Ja, meine Damen und Herren, dieses Verfahren kostet mehr Geld. Das ist richtig. Wir sind aber der Meinung, dieses Geld muss aufgewandt werden für eine langfristige Standsicherheit der Grubengebäude. Damit sichern wir die Arbeitsplätze: nicht dadurch, dass wir ein zusätzliches Risiko eingehen, sondern dadurch, dass eine Einstapelung in der Form passiert, dass das Grubengebäude tatsächlich gesichert wird, dass langfristige Schäden ausgeschlossen werden.

Wenn wir von langfristig reden, reden wir nicht nur über die nächsten 60 Jahre, in denen K+S den Abbau dort noch betreiben will. Die Verantwortung, die wir haben, geht weit darüber hinaus. Die Standsicherheit muss für Jahrhunderte und Jahrtausende gegeben sein.
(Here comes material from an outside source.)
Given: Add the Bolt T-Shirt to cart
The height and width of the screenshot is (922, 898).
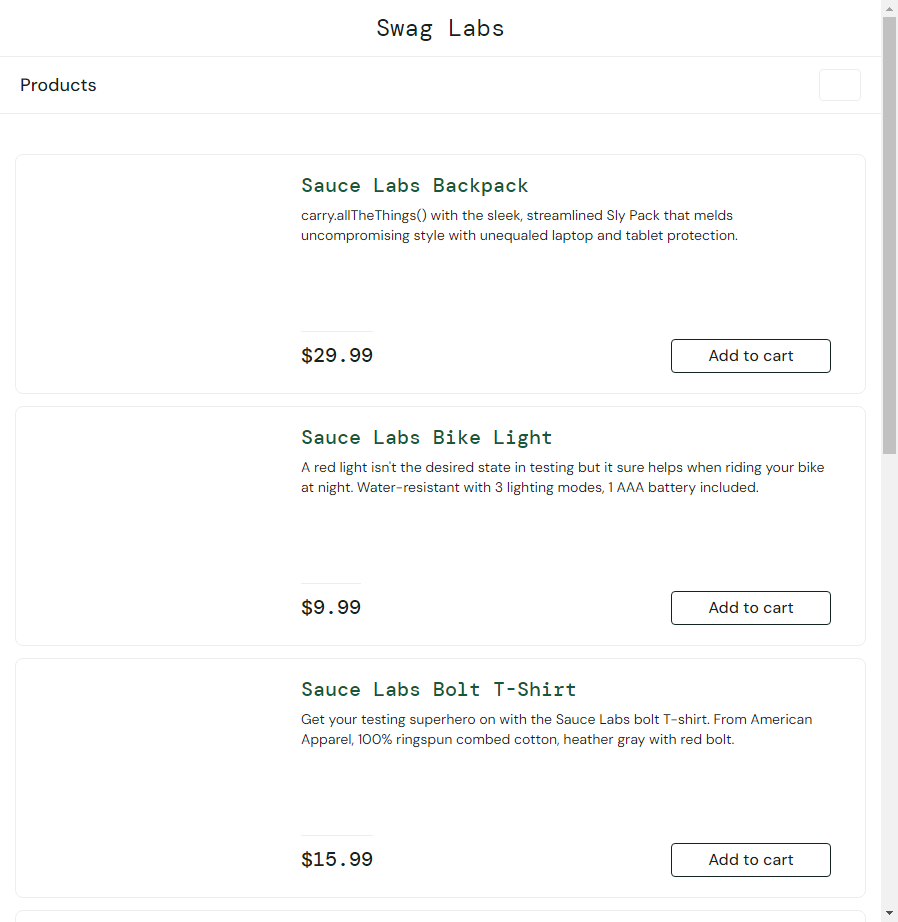Looking at the screenshot, I should [x=750, y=860].
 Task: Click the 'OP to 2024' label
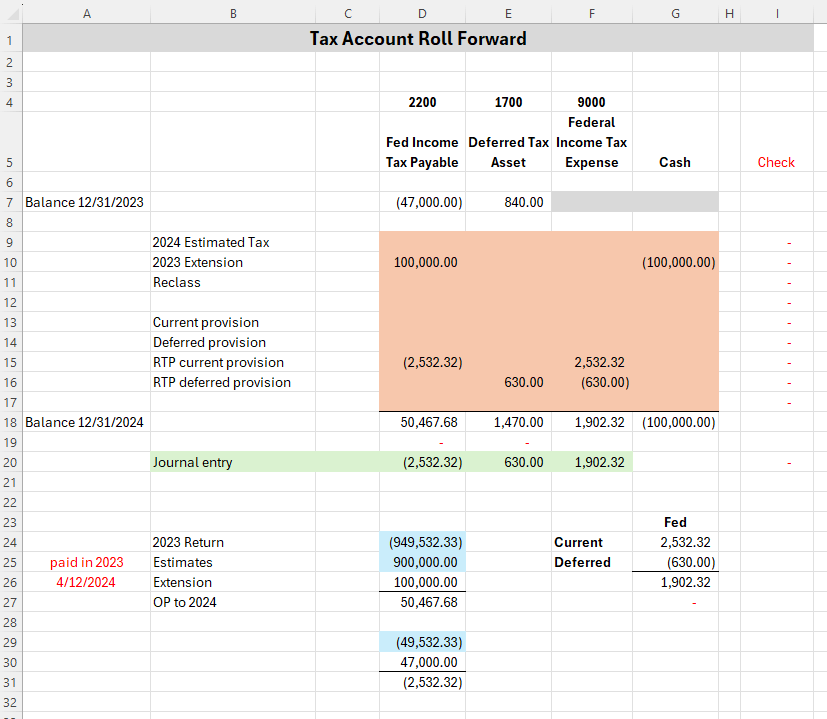(x=185, y=602)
Das muss in den Prüfverfahren nachgewiesen werden.

Meine Damen und Herren, dann sind wir durchaus bereit, einem solchen Staatsvertrag zuzustimmen. Das darf aber nicht in der umgekehrten Reihenfolge gemacht werden, sodass erst eine pauschale Freigabe gegeben wird und nachher geprüft wird. Damit würden wir die Möglichkeiten, die wir als Parlament haben, aus der Hand geben. – Vielen Dank.